Cabanillas, primer Ayuntamiento en aceptar la oferta de la MAS para gestionar su agua en baja

El proceso que se abre a partir de de la aprobación de la propuesta del PP es un procedimiento por el cual la Mancomunidad Aguas del Sorbe asumiría el abastecimiento domiciliario, mantenimiento de las redes y cobro domiciliario, todo, eso sí, sujeto a un futuro Convenio regulador que volverá a pasar por el Pleno de la Corporación.
En la actualidad la gestión del agua potable la lleva el propio Ayuntamiento, aunque varias empresas intervienen en los distintos procesos de gestión.

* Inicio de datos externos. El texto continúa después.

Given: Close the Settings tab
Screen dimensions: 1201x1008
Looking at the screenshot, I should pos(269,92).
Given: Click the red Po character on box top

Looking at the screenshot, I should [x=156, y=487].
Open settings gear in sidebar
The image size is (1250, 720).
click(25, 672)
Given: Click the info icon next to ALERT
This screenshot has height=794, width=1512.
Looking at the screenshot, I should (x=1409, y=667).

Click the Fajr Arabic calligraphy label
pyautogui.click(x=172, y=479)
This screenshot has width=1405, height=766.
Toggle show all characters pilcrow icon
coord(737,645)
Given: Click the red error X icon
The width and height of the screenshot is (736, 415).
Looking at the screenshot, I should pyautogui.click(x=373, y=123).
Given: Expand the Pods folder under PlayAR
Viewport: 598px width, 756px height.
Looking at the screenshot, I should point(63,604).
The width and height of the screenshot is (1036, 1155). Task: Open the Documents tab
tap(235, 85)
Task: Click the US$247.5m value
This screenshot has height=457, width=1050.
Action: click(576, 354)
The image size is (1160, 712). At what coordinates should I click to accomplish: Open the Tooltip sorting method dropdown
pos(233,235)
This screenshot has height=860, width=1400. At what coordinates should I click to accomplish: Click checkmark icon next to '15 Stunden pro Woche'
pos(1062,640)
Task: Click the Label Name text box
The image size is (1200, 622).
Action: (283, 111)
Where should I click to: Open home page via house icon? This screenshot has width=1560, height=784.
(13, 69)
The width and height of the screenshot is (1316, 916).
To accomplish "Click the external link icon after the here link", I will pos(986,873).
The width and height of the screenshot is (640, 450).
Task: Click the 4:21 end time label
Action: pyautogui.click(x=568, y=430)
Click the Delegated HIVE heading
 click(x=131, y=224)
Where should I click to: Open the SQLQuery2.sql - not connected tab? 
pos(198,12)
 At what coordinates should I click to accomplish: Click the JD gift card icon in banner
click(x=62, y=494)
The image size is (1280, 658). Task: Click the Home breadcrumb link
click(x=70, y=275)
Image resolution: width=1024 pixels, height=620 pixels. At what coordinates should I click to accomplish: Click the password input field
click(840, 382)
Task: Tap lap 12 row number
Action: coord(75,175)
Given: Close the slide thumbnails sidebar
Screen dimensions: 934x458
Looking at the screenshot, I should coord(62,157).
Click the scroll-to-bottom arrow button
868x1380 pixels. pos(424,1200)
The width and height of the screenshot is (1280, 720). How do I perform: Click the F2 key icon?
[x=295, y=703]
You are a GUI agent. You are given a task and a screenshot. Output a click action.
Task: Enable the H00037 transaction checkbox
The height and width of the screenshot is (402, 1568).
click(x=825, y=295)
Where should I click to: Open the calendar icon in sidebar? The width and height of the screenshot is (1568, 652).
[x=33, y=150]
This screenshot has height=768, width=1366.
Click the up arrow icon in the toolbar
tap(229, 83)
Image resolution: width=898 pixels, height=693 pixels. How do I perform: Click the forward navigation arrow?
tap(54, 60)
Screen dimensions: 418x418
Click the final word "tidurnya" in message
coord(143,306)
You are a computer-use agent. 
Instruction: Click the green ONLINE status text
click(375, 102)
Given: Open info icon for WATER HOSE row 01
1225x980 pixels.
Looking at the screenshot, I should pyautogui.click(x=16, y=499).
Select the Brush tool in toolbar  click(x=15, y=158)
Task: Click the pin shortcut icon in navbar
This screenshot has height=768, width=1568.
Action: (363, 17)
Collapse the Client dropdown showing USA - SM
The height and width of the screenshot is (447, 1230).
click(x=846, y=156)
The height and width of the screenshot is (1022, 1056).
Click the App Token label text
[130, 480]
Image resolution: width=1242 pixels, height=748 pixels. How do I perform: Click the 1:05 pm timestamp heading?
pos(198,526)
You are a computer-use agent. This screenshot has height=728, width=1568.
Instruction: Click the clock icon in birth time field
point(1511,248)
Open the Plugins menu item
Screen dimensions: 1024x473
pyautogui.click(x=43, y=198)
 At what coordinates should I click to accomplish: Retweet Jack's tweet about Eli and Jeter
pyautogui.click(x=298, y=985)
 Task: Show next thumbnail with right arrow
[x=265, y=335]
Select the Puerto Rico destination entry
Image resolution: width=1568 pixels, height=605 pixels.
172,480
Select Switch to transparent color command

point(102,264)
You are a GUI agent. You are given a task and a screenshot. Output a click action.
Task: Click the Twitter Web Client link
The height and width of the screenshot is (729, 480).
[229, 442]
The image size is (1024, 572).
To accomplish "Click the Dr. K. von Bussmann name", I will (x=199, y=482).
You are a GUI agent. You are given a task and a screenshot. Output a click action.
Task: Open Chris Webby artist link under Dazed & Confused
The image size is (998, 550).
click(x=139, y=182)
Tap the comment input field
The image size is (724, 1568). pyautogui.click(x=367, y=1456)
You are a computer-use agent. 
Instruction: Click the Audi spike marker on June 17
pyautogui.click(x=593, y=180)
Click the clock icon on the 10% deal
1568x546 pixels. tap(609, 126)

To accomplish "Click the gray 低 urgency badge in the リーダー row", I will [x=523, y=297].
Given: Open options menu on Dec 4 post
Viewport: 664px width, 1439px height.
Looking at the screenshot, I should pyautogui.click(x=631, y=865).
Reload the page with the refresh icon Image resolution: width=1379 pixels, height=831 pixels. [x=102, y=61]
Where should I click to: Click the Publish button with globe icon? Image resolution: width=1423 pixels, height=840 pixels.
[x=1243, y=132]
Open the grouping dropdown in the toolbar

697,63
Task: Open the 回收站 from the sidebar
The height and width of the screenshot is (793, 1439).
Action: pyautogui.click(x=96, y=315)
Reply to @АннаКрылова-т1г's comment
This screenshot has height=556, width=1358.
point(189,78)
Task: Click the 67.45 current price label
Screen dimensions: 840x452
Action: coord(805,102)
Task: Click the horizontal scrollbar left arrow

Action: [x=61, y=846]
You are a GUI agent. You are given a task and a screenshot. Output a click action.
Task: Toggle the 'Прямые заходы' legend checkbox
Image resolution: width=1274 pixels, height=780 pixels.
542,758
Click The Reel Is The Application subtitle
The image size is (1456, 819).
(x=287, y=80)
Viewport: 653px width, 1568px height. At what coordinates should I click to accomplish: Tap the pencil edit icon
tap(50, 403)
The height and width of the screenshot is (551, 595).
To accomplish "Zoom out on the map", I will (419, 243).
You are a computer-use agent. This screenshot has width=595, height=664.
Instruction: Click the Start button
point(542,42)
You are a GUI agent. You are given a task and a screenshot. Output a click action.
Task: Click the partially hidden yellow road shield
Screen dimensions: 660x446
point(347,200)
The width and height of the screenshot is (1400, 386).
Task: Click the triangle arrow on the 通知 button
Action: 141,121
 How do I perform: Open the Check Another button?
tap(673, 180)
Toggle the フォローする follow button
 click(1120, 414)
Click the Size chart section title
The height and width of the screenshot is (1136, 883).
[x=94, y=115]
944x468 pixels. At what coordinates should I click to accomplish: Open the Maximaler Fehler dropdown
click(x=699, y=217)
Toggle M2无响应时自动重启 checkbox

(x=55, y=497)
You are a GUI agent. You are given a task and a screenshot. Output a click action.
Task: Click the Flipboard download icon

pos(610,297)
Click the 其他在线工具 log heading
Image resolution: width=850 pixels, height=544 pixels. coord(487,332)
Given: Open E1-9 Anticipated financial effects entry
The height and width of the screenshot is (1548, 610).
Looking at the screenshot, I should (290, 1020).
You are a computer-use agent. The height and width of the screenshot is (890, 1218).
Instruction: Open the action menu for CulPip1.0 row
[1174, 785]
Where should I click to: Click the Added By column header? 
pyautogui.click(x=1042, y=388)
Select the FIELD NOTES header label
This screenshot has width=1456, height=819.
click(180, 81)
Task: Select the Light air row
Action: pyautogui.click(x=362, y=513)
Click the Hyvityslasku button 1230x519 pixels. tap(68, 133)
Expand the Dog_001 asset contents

Julián Rodríguez, portavoz popular, resumió las ventajas de este nuevo modelo en la necesidad de mejorar la optimización de la red de agua potable, mediante una adecuada renovación tecnológica que garantiza la gestión de la MAS.
Tanto PSOE como I.U. se mostraron contrarios a la medida, invocando ambos grupos una “privatización encubierta del agua en Cabanillas”, como sugirió el portavoz socialista, José Salinas.
El PSOE acusó a la MAS de “no disponer de medios para llevar a cabo esta gestión y que ésta al final delegará en un organismo público o privado. Por su parte la portavoz de I.U. Mercedes Cardín, calificó la propuesta como una “ocurrencia” del presidente de la MAS, Jaime Carnicero. Además, manifestó Cardín, “La cesión a la MAS privará al Ayuntamiento de ingresos para pagar otras facturas”.
La cesión de la gestión a la MAS no supone ninguna privatización del agua, ya que este organismo es un Ente público y además Cabanillas se encuentra representado “al más alto nivel por el propio alcalde de Cabanillas”, recordó Julián Rodríguez .
Jaime Celada, por su parte recordó al Portavoz socialista que fue su partido el que cedió la gestión de la depuradora de Cabanillas a Acciona-Aguas, una empresa privada ajena a la titularidad de la planta depuradora de Aguas Castilla-La Mancha. “Cabanillas no perderá el control de su agua ni la fijación de su precio”, concluyó  Celada.
En el intenso debate sobre esta propuesta de acuerdo, UPyD manifestó su acuerdo, haciendo hincapié en que el estudio que se realice sobre la nueva forma de gestión se materialice en un instrumento jurídico que sea conocido por la Comisión respectiva y aprobado por el Pleno.